Rückschau
„Wir waren ein Stück weit Exoten und fühlten uns entsprechend.“
Im Jahre 2001 wurde zum ersten Mal der Grimme Online Award verliehen, den der Journalist und Fernsehkritiker Rainer Tittelbach in der Welt damals als „kleinen Bruder“ des Grimme-Preises bezeichnete. Eine Auszeichnung ging an das Kinderangebot Kidsville. Wir haben mit Anke Hildebrandt über die Website und die Auszeichnung gesprochen.
Neun Preisträger gab es 2001, einsortiert in folgende Kategorien:
- Kategorie TV: MTV Online, n-tv.de und schmidt.de (damals die Seite zur „Harald Schmidt Show“ auf SAT.1)
- Kategorie Web-TV: Bitfilm und GIGA.DE
- Kategorie Medienkompetenz: eScript, Kidsville, Kreidestriche.de und politik-digital.de
Nicht alle Angebote existieren noch. Leider musste auch eines der schönsten und phantasievollsten Angebote für Kinder eingestellt werden: Kidsville. Wir haben mit Anke Hildebrandt, eine der beiden Gründerinnen der „Mitmachstadt für Kinder“, über die Anfänge, die Auszeichnung und das Ende der Website gesprochen.
Interview
Wann und wie ist Kidsville entstanden – und welche Idee stand damals dahinter?
Anke Hildebrandt: Kidsville ist aus dem Universitätsstudium heraus entstanden, die Wurzeln reichen zurück bis ins Jahr 1998 – eine Zeit, in der es sehr wenige Internet-Angebote für Kinder gab. Meine damalige Kommilitonin Kristina Schnelle und ich studierten beide Medienpädagogik an der Universität Bielefeld bei Prof. Dr. Dieter Baacke. Wir wollten eine Diplom-Arbeit mit Praxisbezug verfassen, die Kindern wertvolle Erfahrungen bietet und hatten beide Affinität für Kindermedien und das Internet. Da traf es sich gut, dass ich schon länger studienbegleitend bei einer Medienagentur jobbte, die Multimedia-Angebote für Kinder umsetzte. Und in meiner damaligen WG gab es einen Grafik-Design-Studenten, der Figuren und Charaktere entwerfen konnte.
Die Grundidee von Kidsville, der „Mitmachstadt“ für Kinder, war eine praktische Umsetzung des Medienkompetenz-Modells von Baacke. Wir entwickelten das Konzept einer virtuellen Stadt mit verschiedenen Fantasie-Gebäuden, in denen Kinder die vier Dimensionen von Medienkompetenz erlernen und erleben konnten. In diesem medienpädagogischen Erfahrungsraum sollten die Kinder sich informieren können, kritisch reflektieren, den Umgang mit Computer und Internet erlernen und vor allem selbst aktiv werden: mitmachen und gestalten.

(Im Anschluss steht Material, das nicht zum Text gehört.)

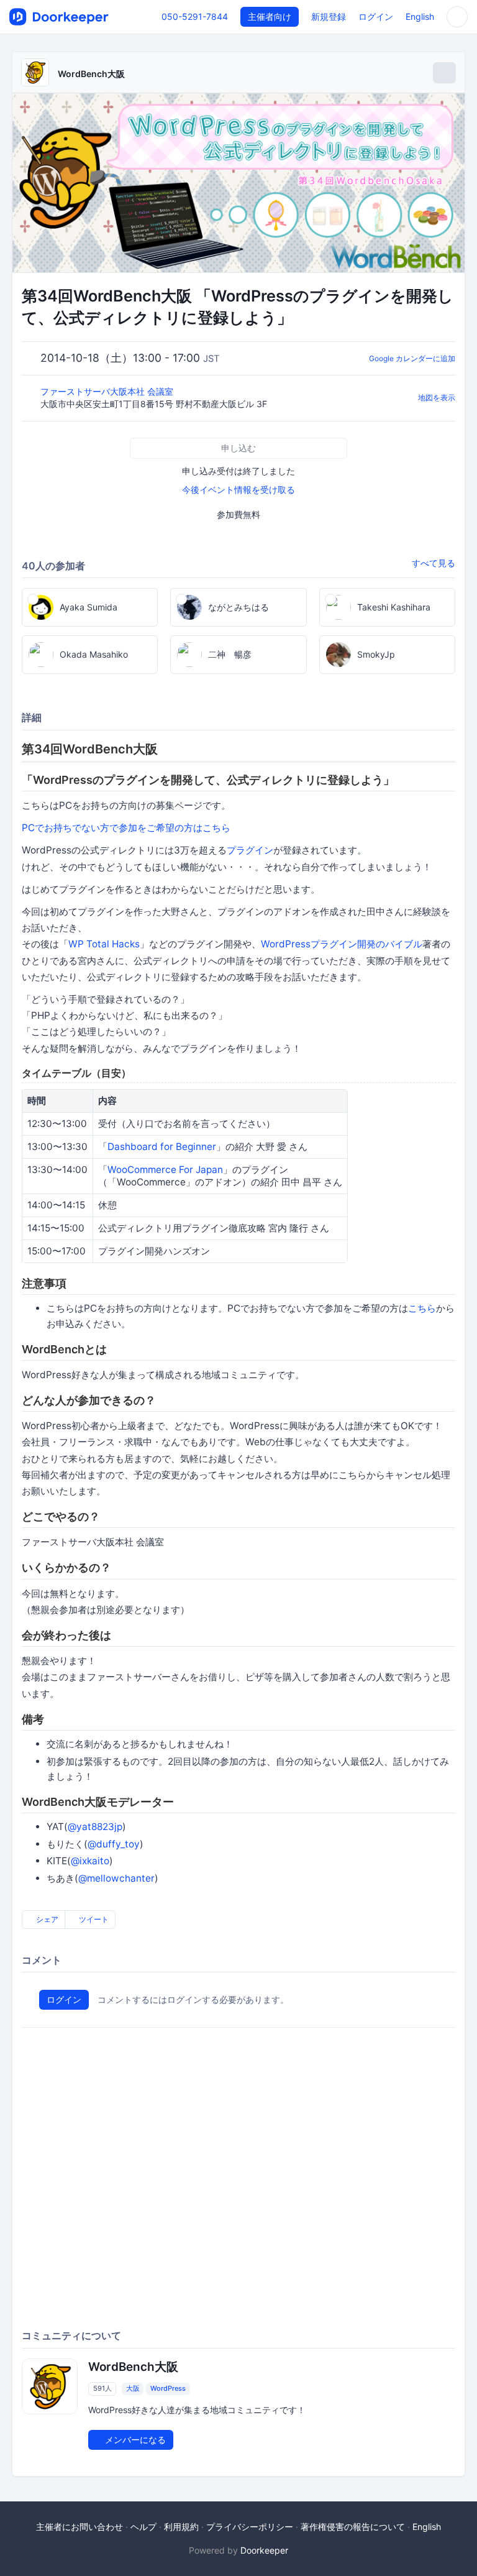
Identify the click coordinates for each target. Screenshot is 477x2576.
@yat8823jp (95, 1827)
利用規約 (181, 2526)
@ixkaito (90, 1861)
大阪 (133, 2388)
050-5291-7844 (194, 16)
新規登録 (328, 16)
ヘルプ (143, 2526)
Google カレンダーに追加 (412, 358)
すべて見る (433, 563)
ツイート (93, 1919)
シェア (46, 1919)
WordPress (168, 2388)
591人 (102, 2388)
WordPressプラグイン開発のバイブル (341, 944)
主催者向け (269, 16)
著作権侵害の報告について (353, 2526)
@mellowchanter (116, 1878)
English (420, 16)
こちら (422, 1308)
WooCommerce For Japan (165, 1169)
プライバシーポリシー (249, 2526)
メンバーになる (134, 2439)
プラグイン (250, 850)
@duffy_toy (114, 1844)
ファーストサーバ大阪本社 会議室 (108, 391)
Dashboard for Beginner (161, 1146)
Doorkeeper (264, 2550)
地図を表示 (436, 397)
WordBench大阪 (91, 73)
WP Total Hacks (104, 944)
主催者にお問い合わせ (79, 2526)
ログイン (375, 16)
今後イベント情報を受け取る (238, 489)
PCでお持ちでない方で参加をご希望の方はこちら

Welche Inhalte gab es zu Beginn, welche Änderungen gab es in den Folgejahren?
Anke Hildebrandt: Es gab mehrere Häuser, wie z.B. die „Internautenschule“, die Kindern in Form von einzelnen „Klassen“, die man selbst wählen konnte, das Internet spielerisch erklärte. Oder das „Multikulithaus“, das Toleranz und Vielfalt zum Thema machte. Vernetzung mit anderen Kinderseiten war uns von Anfang an wichtig. Realisiert wurde dies über die „Linkrakete“. Sie bot Kindern eine Übersicht der Kinderseiten nach Themen gruppiert. Das „Café Creativ“ lud Kinder zum Mitmachen ein: Wir erhielten Gedichte, Geschichten und eingescannte Bilder von den Kindern via E-Mail und veröffentlichten diese händisch auf der Website. Schon damals war das aufwändig und mit steigender Bekanntheit und Beteiligung der Kinder stellten wir auf die Einsendung über Formularfelder um. Dazu war die Implementierung einer Art Redaktionssystem nötig. Zuvor bestand die Seite aus reinem, handgestrickten HTML.
Kidsville blickt auf eine relativ lange Existenz zurück, so veränderte sich in den Jahren so einiges. Einen großen Sprung nach vorn brachte eine lang ersehnte finanzielle Unterstützung durch die Förderinitiative „Ein Netz für Kinder“ (ENfK). Bis dahin wurde Kidsville allein durch Engagement getragen. Das für das Fortbestehen von Kidsville so wertvolle Preisgeld vom Grimme Online Award Förderpreis war durch den großen Betreuungsaufwand einer Beteiligungsangebots bald aufgebraucht, denn jeder Beitrag wurde stets vormoderiert, d.h. vor Veröffentlichung geprüft und gelesen, um den jungen Nutzer*innen einen sicheren Raum zu geben und über Feedback Lerneffekte zu erzielen. So wurde die Website von uns in den Folgejahren unbezahlt realisiert und betreut.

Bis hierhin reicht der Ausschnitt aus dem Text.